課題 1:
浪江町についての本文のうち、「荒れ果てたままの飲食店が入っていた建物=6日、福島県浪江町」から「をやいています」と話します。」までの箇所をそのまま書き写してください。
課題 2:
浪江町についての本文によると、2月末の時点で住民登録者のうち町に戻ったのは何人か。

本文:
-=-=-

荒れ果てたままの飲食店が入っていた建物=6日、福島県浪江町

同町によると、2月末の時点で、住民登録している1万6650人のうち町に戻ったのは、1098人。仕事などで住民登録しないで居住している人を含めても1579人です。1割以下です。

 飲食店の女性従業員は、「これでもお店が以前より増えました。だけど、町の人は戻っていません。これからも期待できません」といいます。

 4年前に戻ってきた斎藤チヨノさん(86)は畑で作った野菜を道の駅に出しています。避難前に住んでいた自宅をリフォームして暮らしています。

 「活気はまだまだ戻っていません。とにかく人が少ないし、来ません。イノシシやハクビシンに手をやいています」と話します。

 復興庁が1月に発表した浪江町住民意向調査では、帰還について「戻らないと決めている」とした回答が5割を超えました。

-=-=-

エントリー一覧:
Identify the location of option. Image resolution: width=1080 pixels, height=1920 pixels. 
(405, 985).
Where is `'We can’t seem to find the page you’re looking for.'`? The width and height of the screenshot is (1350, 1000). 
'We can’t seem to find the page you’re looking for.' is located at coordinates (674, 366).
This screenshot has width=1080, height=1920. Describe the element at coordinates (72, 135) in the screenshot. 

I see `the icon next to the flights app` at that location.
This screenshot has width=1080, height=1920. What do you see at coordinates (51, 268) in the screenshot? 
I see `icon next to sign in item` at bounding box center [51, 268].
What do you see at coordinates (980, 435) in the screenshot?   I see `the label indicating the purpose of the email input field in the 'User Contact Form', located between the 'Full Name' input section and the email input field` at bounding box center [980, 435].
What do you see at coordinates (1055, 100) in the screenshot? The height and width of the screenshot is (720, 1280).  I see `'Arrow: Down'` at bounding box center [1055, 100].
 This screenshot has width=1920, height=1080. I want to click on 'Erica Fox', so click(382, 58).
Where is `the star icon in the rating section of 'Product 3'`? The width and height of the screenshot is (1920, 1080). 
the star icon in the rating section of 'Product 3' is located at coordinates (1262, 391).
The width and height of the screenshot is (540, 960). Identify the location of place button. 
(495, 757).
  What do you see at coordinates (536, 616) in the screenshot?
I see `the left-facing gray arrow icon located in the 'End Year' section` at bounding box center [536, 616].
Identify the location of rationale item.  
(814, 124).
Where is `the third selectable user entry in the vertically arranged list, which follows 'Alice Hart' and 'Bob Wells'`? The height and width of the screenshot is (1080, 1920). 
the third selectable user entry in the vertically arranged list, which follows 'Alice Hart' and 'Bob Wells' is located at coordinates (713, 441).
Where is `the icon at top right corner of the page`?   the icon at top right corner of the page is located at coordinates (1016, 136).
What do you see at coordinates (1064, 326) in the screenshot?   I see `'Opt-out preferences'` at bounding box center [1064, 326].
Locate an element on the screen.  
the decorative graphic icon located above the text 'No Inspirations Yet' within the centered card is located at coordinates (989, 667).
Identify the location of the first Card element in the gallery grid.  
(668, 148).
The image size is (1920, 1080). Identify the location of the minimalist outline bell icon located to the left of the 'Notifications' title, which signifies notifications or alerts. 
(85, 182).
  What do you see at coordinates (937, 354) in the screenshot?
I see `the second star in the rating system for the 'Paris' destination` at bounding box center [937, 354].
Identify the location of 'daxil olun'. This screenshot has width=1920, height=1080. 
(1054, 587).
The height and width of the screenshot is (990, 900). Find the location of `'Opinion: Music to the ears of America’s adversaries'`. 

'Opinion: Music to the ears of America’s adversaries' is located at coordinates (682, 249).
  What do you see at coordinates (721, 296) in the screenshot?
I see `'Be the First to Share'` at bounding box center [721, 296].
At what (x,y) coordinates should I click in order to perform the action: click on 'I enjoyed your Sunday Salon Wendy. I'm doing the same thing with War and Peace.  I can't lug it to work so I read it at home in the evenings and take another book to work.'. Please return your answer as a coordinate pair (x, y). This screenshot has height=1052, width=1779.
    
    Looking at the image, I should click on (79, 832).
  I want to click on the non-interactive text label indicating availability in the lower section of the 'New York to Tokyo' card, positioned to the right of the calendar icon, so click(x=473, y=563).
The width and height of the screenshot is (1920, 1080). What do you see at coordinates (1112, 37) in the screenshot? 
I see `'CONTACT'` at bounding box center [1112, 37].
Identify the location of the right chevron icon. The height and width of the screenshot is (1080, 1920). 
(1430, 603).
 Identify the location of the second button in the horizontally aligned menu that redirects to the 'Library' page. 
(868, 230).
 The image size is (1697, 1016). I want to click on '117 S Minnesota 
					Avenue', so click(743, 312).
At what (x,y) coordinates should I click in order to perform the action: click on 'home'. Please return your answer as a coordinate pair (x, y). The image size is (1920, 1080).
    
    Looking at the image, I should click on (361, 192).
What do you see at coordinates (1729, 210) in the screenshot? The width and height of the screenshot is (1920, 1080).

-=-=-

解答例 1:
荒れ果てたままの飲食店が入っていた建物=6日、福島県浪江町

同町によると、2月末の時点で、住民登録している1万6650人のうち町に戻ったのは、1098人。仕事などで住民登録しないで居住している人を含めても1579人です。1割以下です。

 飲食店の女性従業員は、「これでもお店が以前より増えました。だけど、町の人は戻っていません。これからも期待できません」といいます。

 4年前に戻ってきた斎藤チヨノさん(86)は畑で作った野菜を道の駅に出しています。避難前に住んでいた自宅をリフォームして暮らしています。

 「活気はまだまだ戻っていません。とにかく人が少ないし、来ません。イノシシやハクビシンに手をやいています」と話します。

解答例 2:
1098人。